Exercise text:

Rena does not think about any of this in these terms. She thinks about it in the terms that matter to a bakery owner making an $8,000 decision. She went back to Perplexity three more times that Wednesday evening. She asked it to calculate the break-even point for self-delivery given her average order size. She asked it to explain the liability insurance requirements for delivery drivers in Oregon. She asked it to find bakeries in the Pacific Northwest that had switched from DoorDash to self-delivery and what happened to their margins.
Each time, she got an answer with citations. Each time, she could read the sources if she wanted to verify. Each time, the answer arrived in seconds, not in a cascade of tabs. She was not using a search engine. She was using something closer to a research assistant that happened to live inside a browser tab.

Exercise data:

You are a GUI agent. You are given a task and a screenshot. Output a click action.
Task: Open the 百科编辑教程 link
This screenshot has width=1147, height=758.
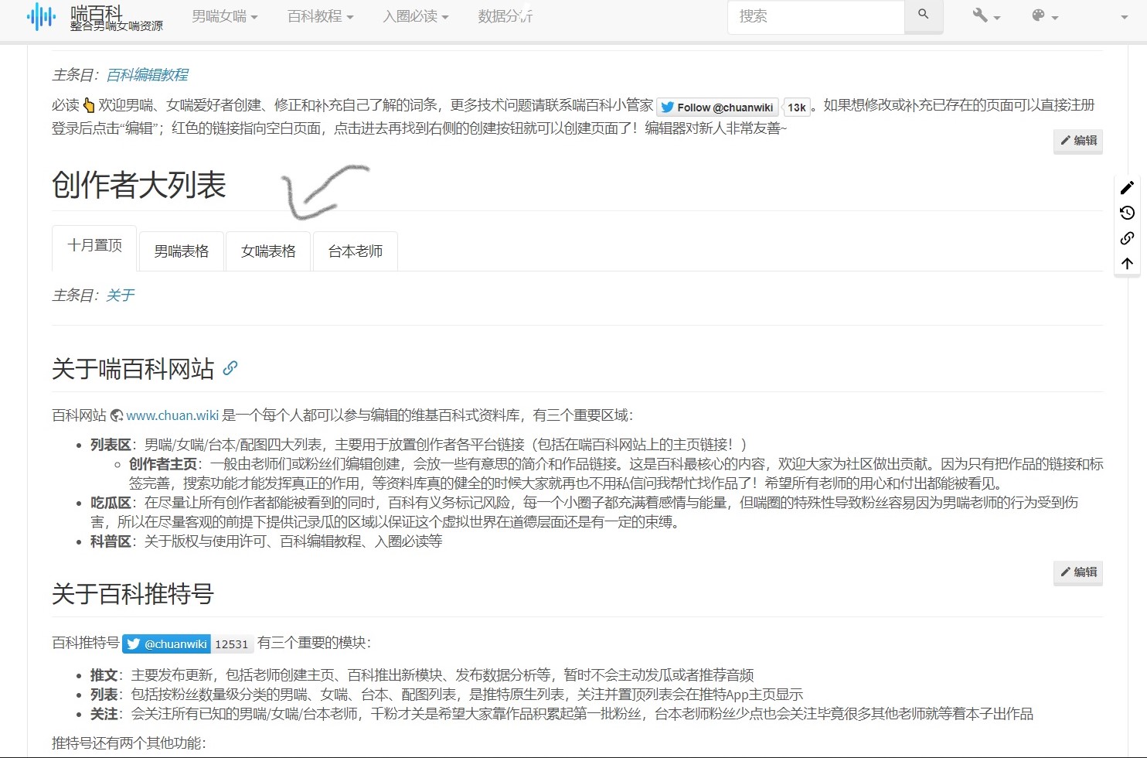pos(147,75)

Using the information:
A. Reproduce the passage about Rena's bakery word for word, starting at "Rena does not" and ending at "a browser tab.".
B. Carry on the passage about Rena's bakery from its final sentence.

Per-task answers:
A.
Rena does not think about any of this in these terms. She thinks about it in the terms that matter to a bakery owner making an $8,000 decision. She went back to Perplexity three more times that Wednesday evening. She asked it to calculate the break-even point for self-delivery given her average order size. She asked it to explain the liability insurance requirements for delivery drivers in Oregon. She asked it to find bakeries in the Pacific Northwest that had switched from DoorDash to self-delivery and what happened to their margins.
Each time, she got an answer with citations. Each time, she could read the sources if she wanted to verify. Each time, the answer arrived in seconds, not in a cascade of tabs. She was not using a search engine. She was using something closer to a research assistant that happened to live inside a browser tab.

B.
And here is the turn that Rena discovered without knowing she had discovered it. On Thursday morning, she needed to check something specific: whether Oregon required a separate business licence for delivery operations. She typed the question into Perplexity. The answer was confident, specific, and cited the Oregon Secretary of State’s website. But something nagged her. She opened a new tab, went to the Oregon Secretary of State’s website directly, and read the actual regulation.
The AI had been almost right. The answer had captured the general requirement correctly but had missed a 2025 amendment that created an exemption for businesses with fewer than fifteen employees doing delivery within a five-mile radius. Rena’s bakery, with eleven employees and a planned three-mile delivery zone, would have qualified for the exemption. The AI’s answer would have sent her to apply for a licence she did not need.
She sat with that for a moment. The machine was faster, clearer, and more convenient than Google. It was also, on this particular question, subtly wrong in a way that could have cost her $400 in unnecessary licensing fees and two weeks of paperwork. The answer had been good enough to be trusted and wrong enough to matter.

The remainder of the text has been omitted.